Setelah Memaafkan, Lalu Apa?
Tulisan untuk Kalangan Sendiri
(Tulisan ke-2 dari 2 Tulisan)
Tulisan ini aslinya dibuat untuk orang-orang Kristen. Tentu aja yang beragama lain boleh baca. Gue bikin karena sebagian orang Kristen cenderung bersikap kelewat baik sehingga jadi agak permisif terhadap kejahatan. Cukup banyak yang yakin bahwa setelah memaafkan, kita harus rekonsiliasi atau kembali berhubungan baik dengan orang itu.

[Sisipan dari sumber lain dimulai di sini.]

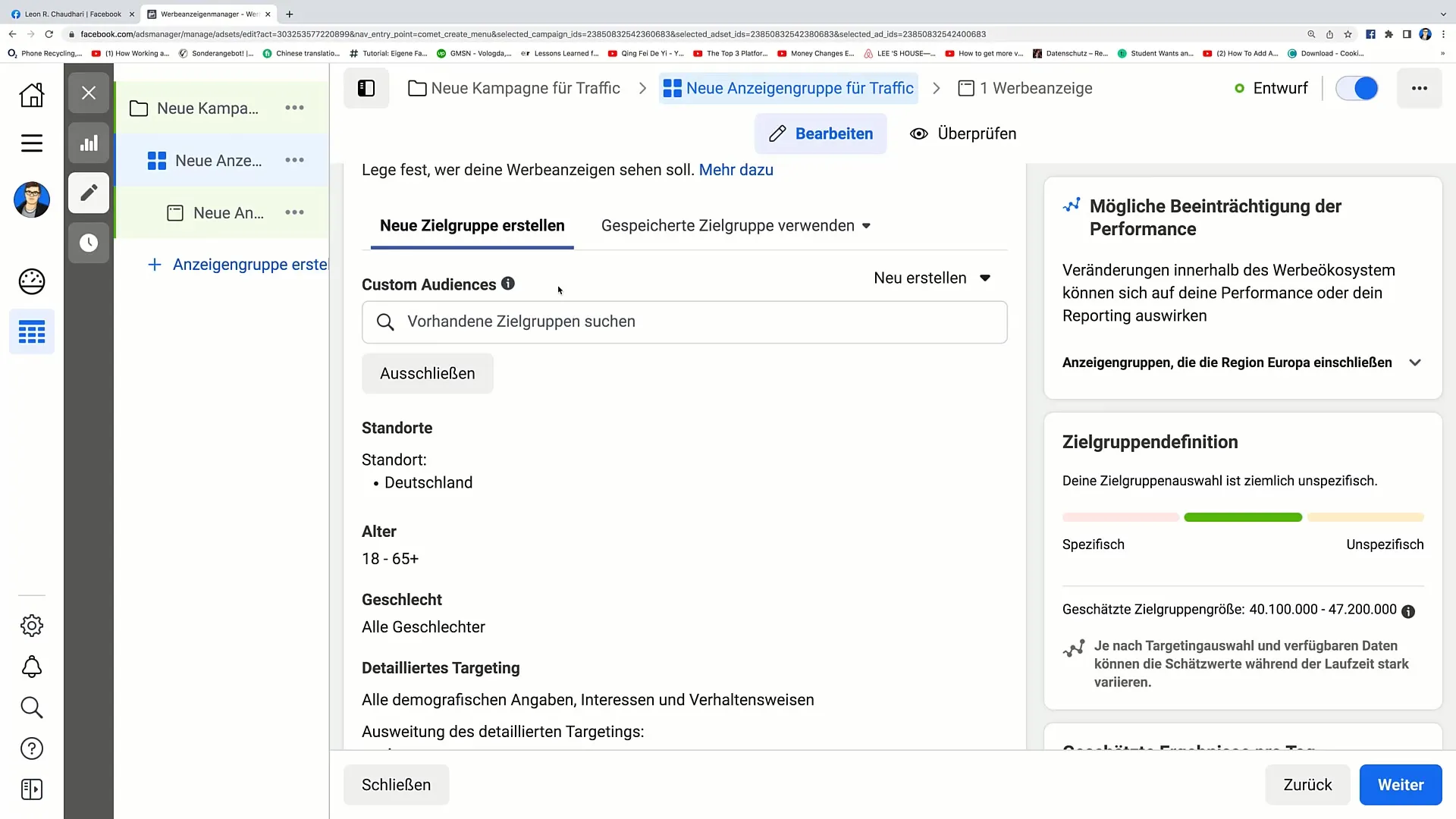Expand the Gespeicherte Zielgruppe verwenden dropdown
Viewport: 1456px width, 819px height.
(x=735, y=225)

Apa iya?
Menurut American Psychological Association, memaafkan adalah proses mental dan atau spiritual untuk berhenti merasa dendam atau marah terhadap orang lain karena adanya pelanggaran, perbedaan atau kesalahan, atau berhenti menuntut hukuman.
Misalnya, X melecehkan elo dan elo mau memaafkan X tapi dia keburu meninggal. Ya maafin aja. Memaafkan dilakukan sendirian. Rekonsiliasi melibatkan dua pihak.

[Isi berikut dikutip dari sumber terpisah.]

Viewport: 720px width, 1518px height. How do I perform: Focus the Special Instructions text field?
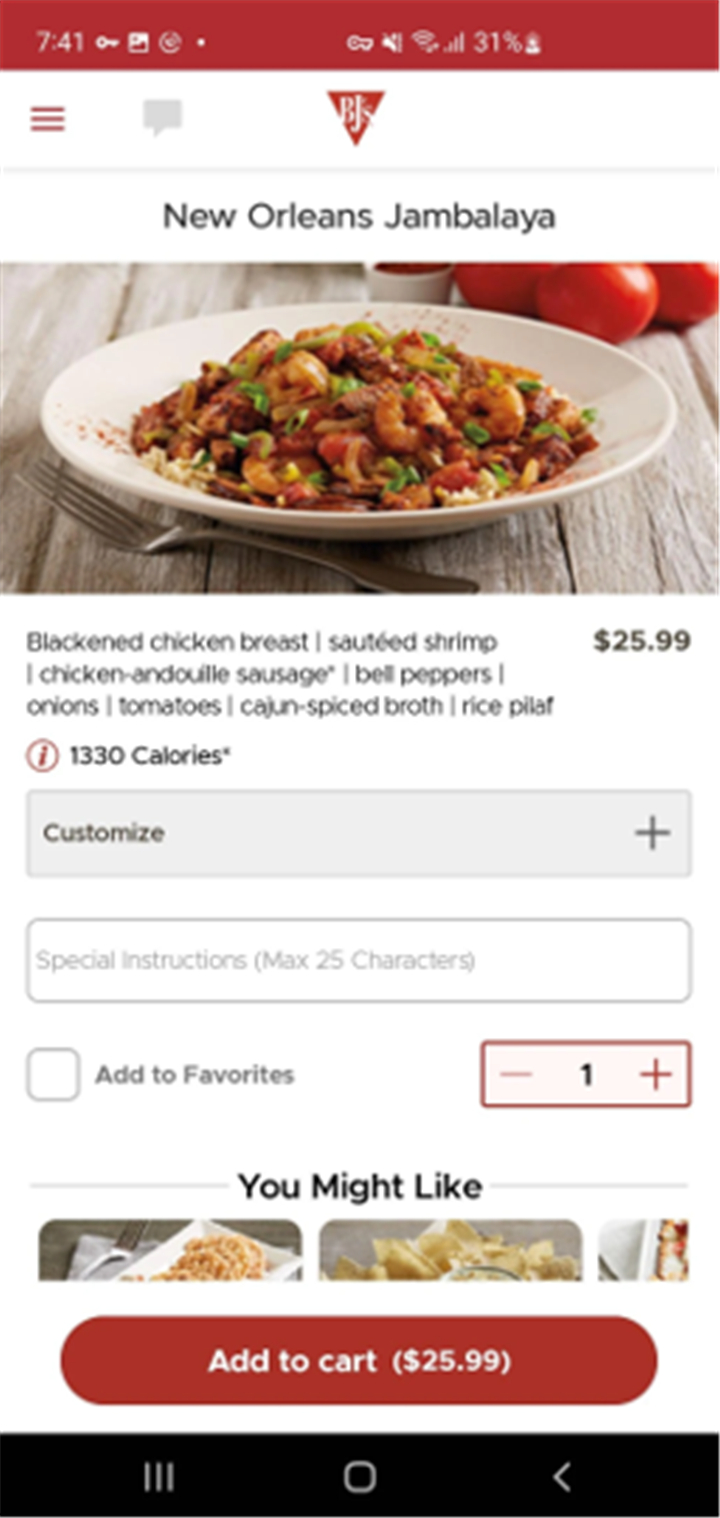(x=359, y=961)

Kita bisa memaafkan orang bersalah yang nggak merasa bersalah tapi rekonsiliasi hanya bisa dilakukan kalau orang yang bersalah mengakui kesalahannya.
Rekonsiliasi harus didahului pemberian maaf tapi memaafkan nggak wajib diikuti dengan rekonsiliasi. Kalo orangnya baik atau normal, silahkan rekonsiliasi. Kalo orangnya toxic, jangan, karena mereka mengartikan “rekonsiliasi” sebagai peluang untuk kembali merusak.

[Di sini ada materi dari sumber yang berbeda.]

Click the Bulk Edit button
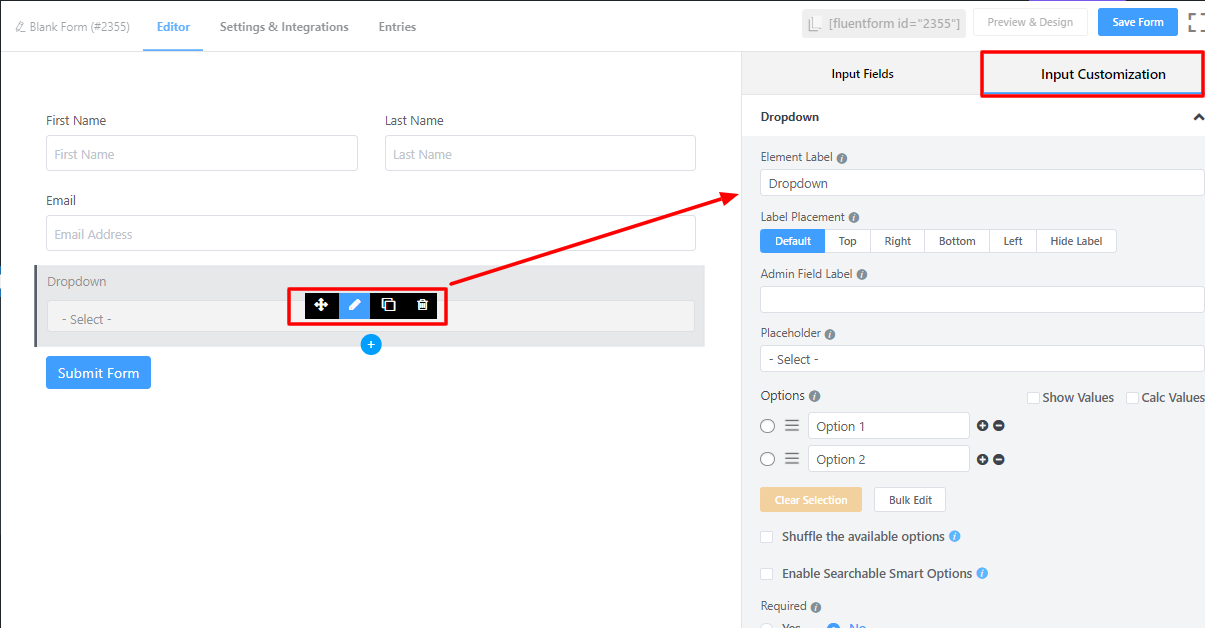The height and width of the screenshot is (628, 1205). coord(909,500)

Setelah memaafkan si psikopat, gue nggak sengaja ketemu. Beberapa minggu sebelumnya gue sama dia papasan, dia ngelihat gue dengan pandangan sangat benci dan sinis seperti mau bunuh gue. Kemarin ada banyak orang jadi dia menegur dengan ramah. Gue bales dengan senyum dan tanya basa-basi 1 kalimat.
BTW, mari kita sebut si psikopat ini sebagai "Crystal Lagoon." Nggak ada makna apa-apa, ini nama tempat yang gue datengin minggu ini jadi pas nulis pas ingat ini. Kalo pake nama orang nanti ada yang tersinggung.
Pas ngomong, gue selalu liat mata si Crystal Lagoon. Waktu pulang, dengan ramah dia bilang,”Duluan, ya”. Gue ngangguk. Gue udah nggak benci dia lagi jadi waktu ngeliat dia, gue baik-baik aja. Dulu tuh sistem senggol bacok, panas melulu hati gue kalo liat mukanya. Kemarin tuh gue nggak sinis, nggak galak, tapi nggak ada adegan centil ngakak seru-seruan kayak dulu. Gue sopan dan formal. Memberi maaf ke orang toxic jangan diikuti dengan sikap yang terlampau baik. Malah aneh, kesannya kayak menebus dosa. Yang edukatif gitu lho kalo bersikap.
Misalnya, elo memaafkan penjahat miskin dan sadis yang lagi lo perkarakan. Walau elo udah maafin, gugatannya diterusin aja. Kalo dia masuk penjara, lo rutin bantu keluarganya.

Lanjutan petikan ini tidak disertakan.